Description
Esta publicación está disponible en:
Ingredients
- 500g tuna steak
- 600ml tomato juice
- 100ml vodka
- ½ lemon juice
- a few Tabasco drops
- a few drops of Lee and Perrins sauce
- 8g agar- agar
- 200ml water
- n/q wasabi
- 2 gelatin sheets (hydrated)
- a few celery leaves
Preparation
- Mix the tomato juice with vodka, lemon juice, Tabasco and Perrin’s sauce. Bring to the boil then add the agar agar, mix well and allow to boil for 1 minute, whiz through the mixer. Reserve a small portion and put the rest into a mould lined with cling film (approximately 1cm deep), keep in the refrigerator until set.
- With a syringe, take the reserved bloody Mary and add drops into a container of cold water, then drain the water and set aside with a small amount of olive oil. Take 200ml of water and add wasabi to taste heat and dilute the gelatin, place in the refrigerator until set.

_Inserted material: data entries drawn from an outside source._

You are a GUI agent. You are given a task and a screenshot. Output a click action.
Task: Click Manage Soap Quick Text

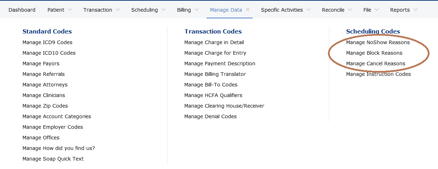[53, 159]
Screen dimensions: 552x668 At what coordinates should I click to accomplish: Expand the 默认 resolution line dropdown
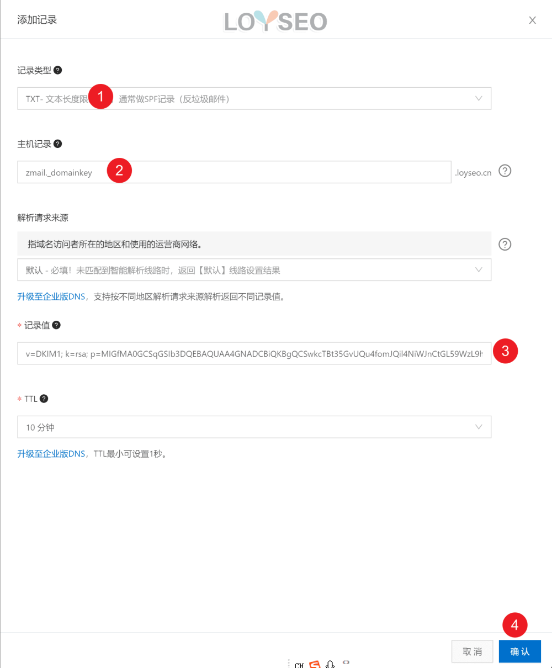pos(478,269)
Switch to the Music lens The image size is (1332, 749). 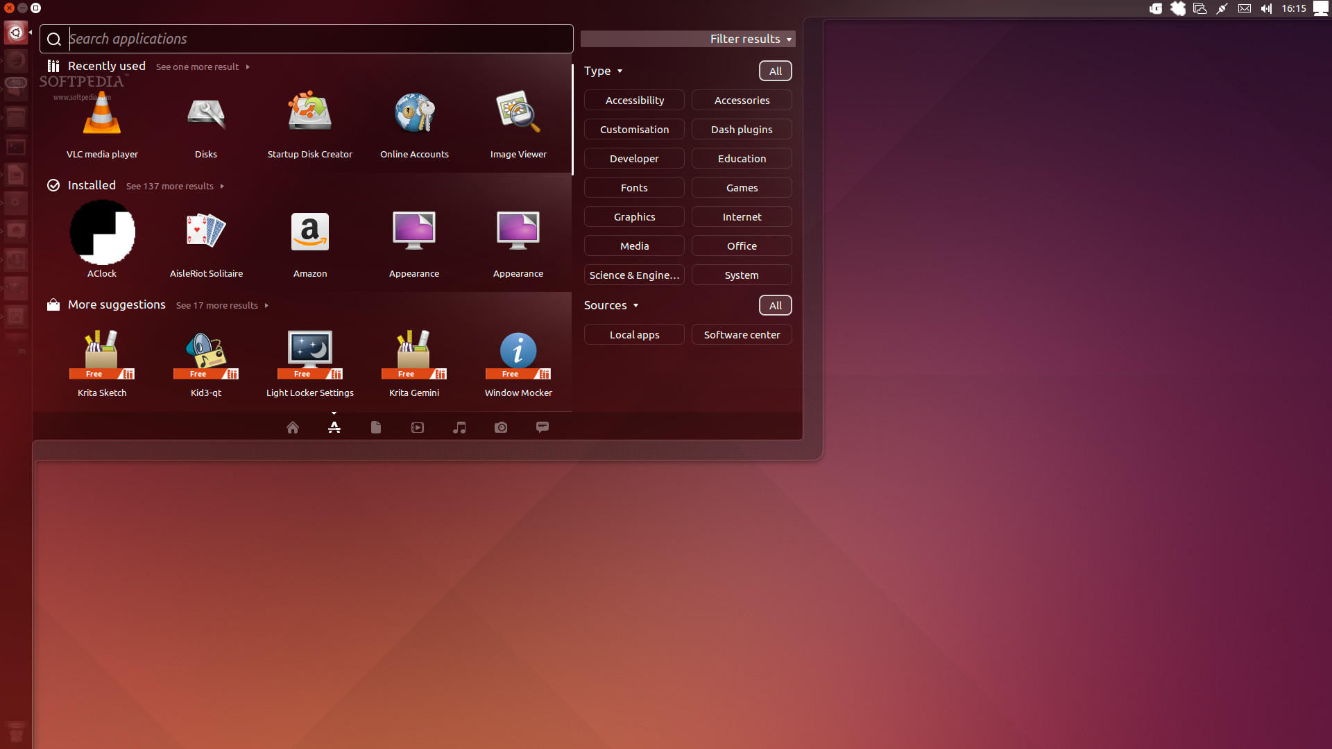coord(459,427)
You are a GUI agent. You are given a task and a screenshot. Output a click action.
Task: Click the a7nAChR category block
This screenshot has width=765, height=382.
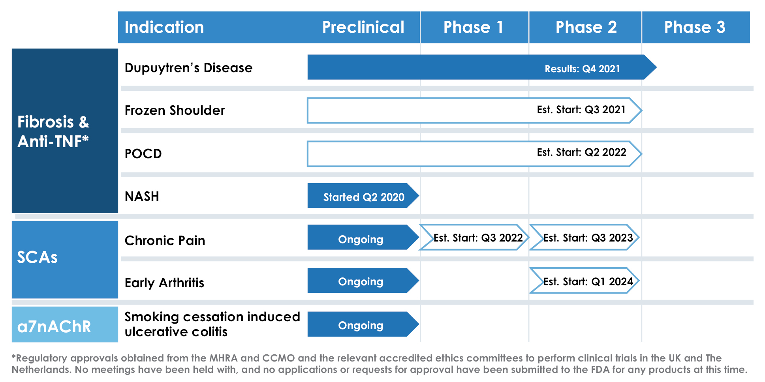click(65, 324)

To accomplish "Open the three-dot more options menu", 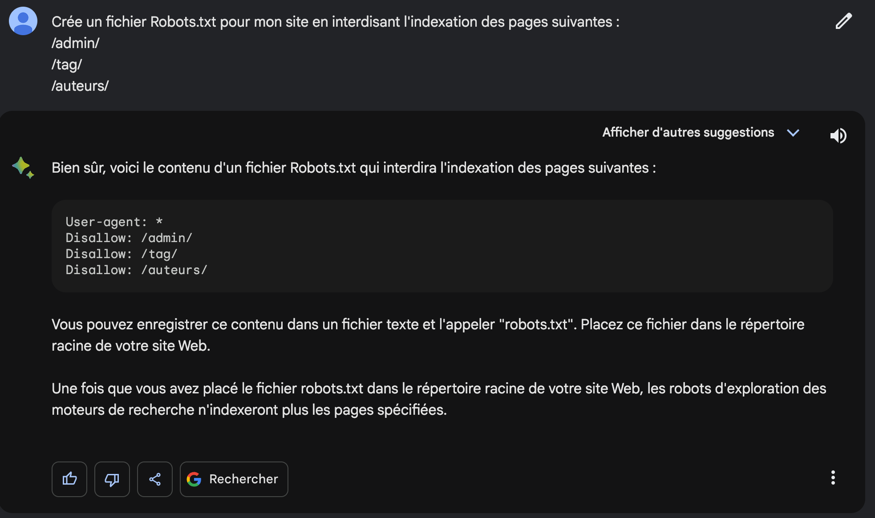I will pos(833,477).

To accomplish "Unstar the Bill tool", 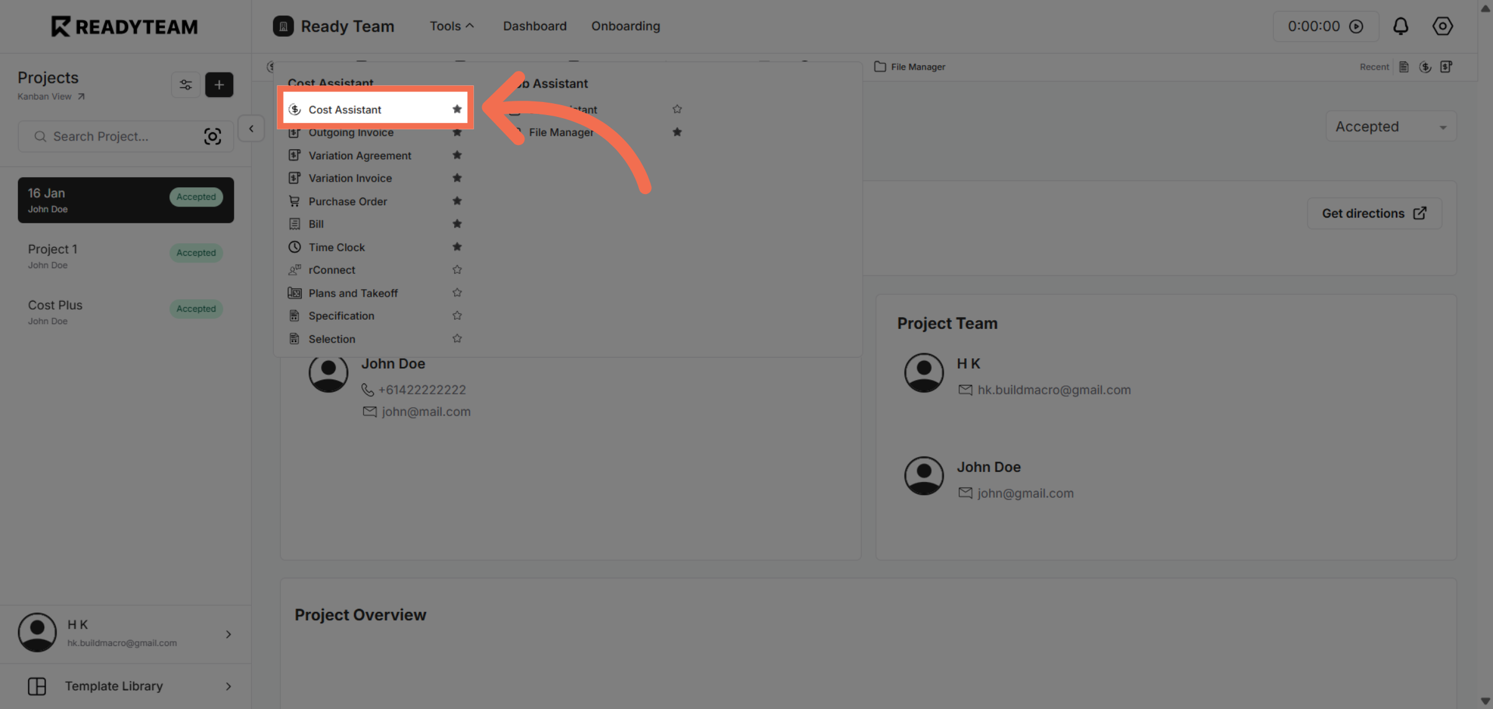I will click(457, 224).
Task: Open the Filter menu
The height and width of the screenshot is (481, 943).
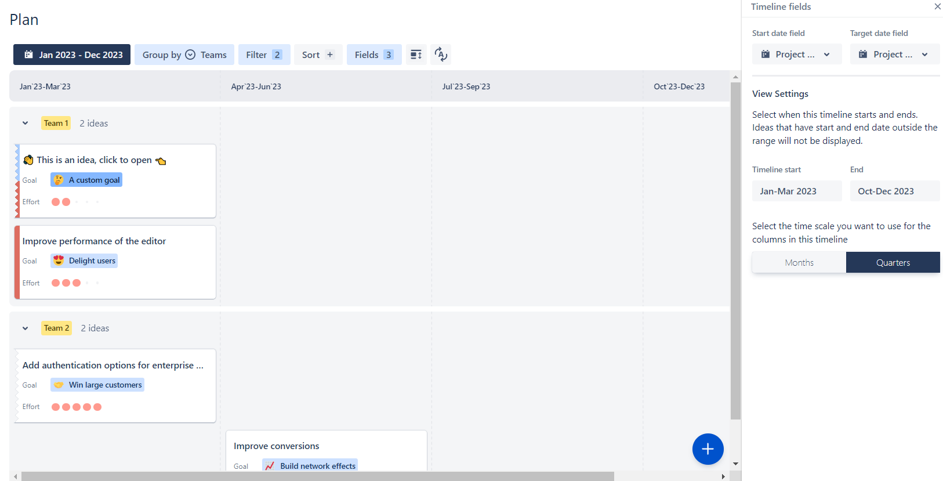Action: 264,55
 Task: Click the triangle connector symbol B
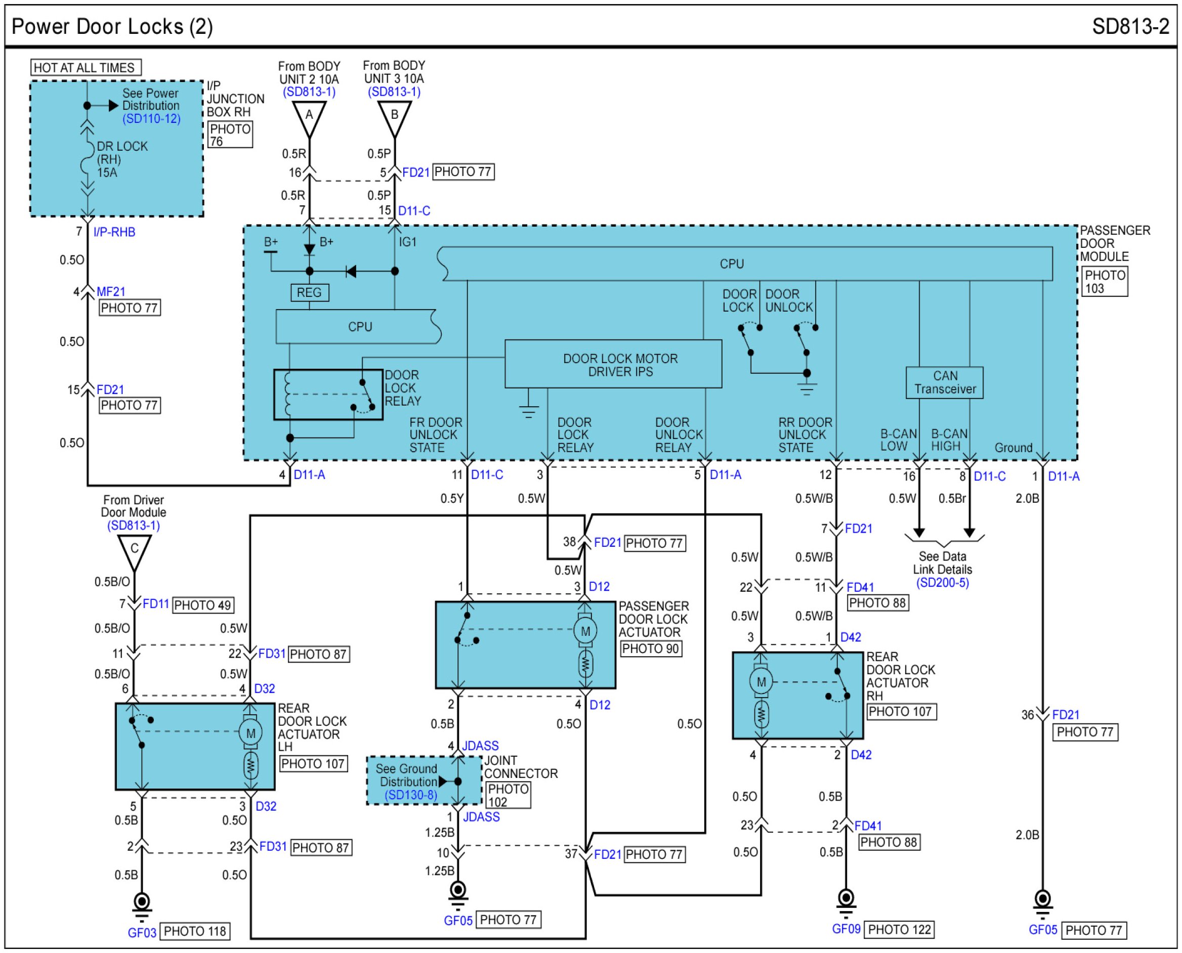(394, 117)
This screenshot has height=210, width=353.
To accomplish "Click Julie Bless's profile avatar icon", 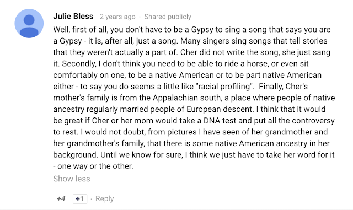I will pyautogui.click(x=29, y=23).
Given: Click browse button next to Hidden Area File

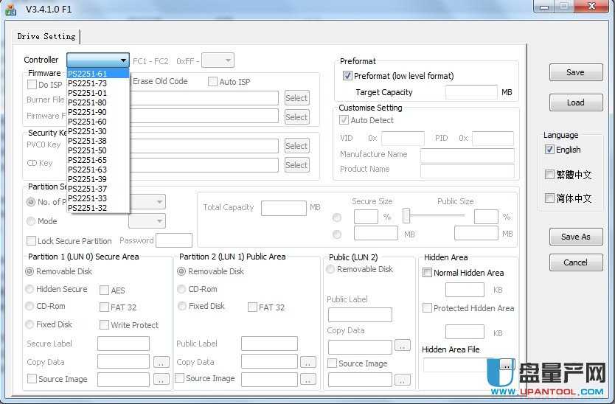Looking at the screenshot, I should pyautogui.click(x=506, y=365).
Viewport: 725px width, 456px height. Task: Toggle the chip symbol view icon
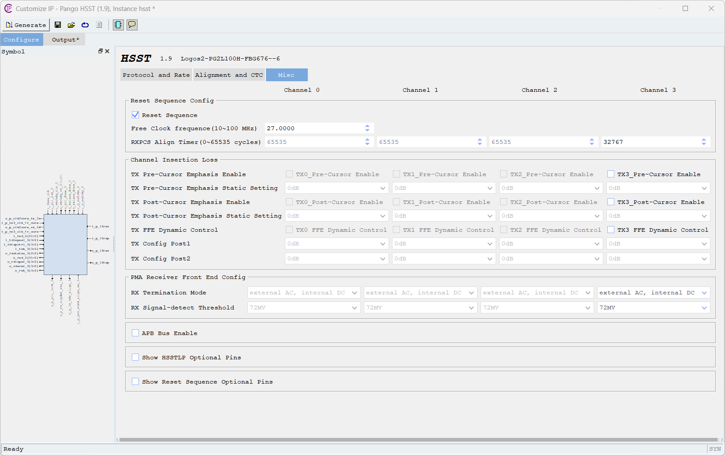tap(118, 25)
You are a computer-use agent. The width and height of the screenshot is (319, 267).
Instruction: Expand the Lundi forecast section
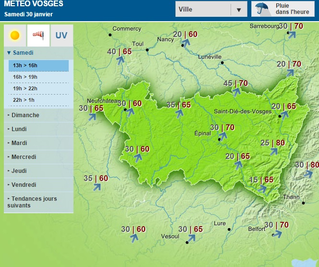coord(19,129)
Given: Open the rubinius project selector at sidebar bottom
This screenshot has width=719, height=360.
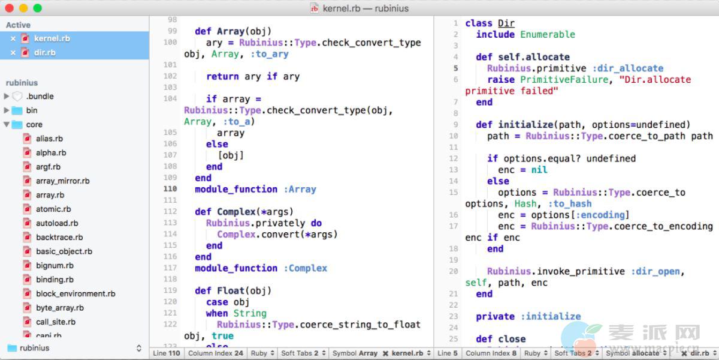Looking at the screenshot, I should click(74, 348).
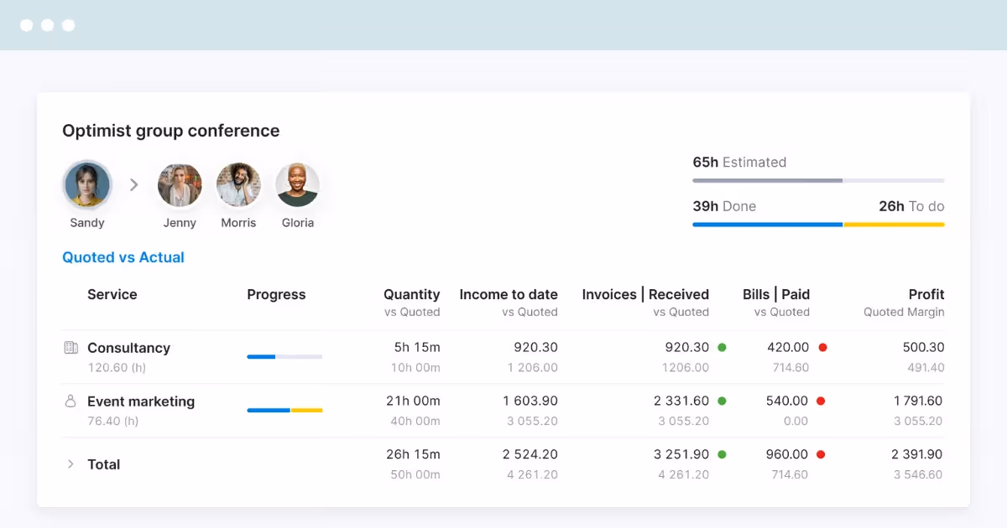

- Take the bloody Mary out of the mould and cut into 4 rectangles, heat for a few seconds in the oven at 160 º. Cut the tuna into 4 blocks, season and sear them in a pan one minute on each side ensuring that the center remains raw, cut into slices and place it on the bloody Mary; with a little spoon, take the wasabi jelly balls and place them alongside the bloody Mary drops. Serve with a few celery leaves.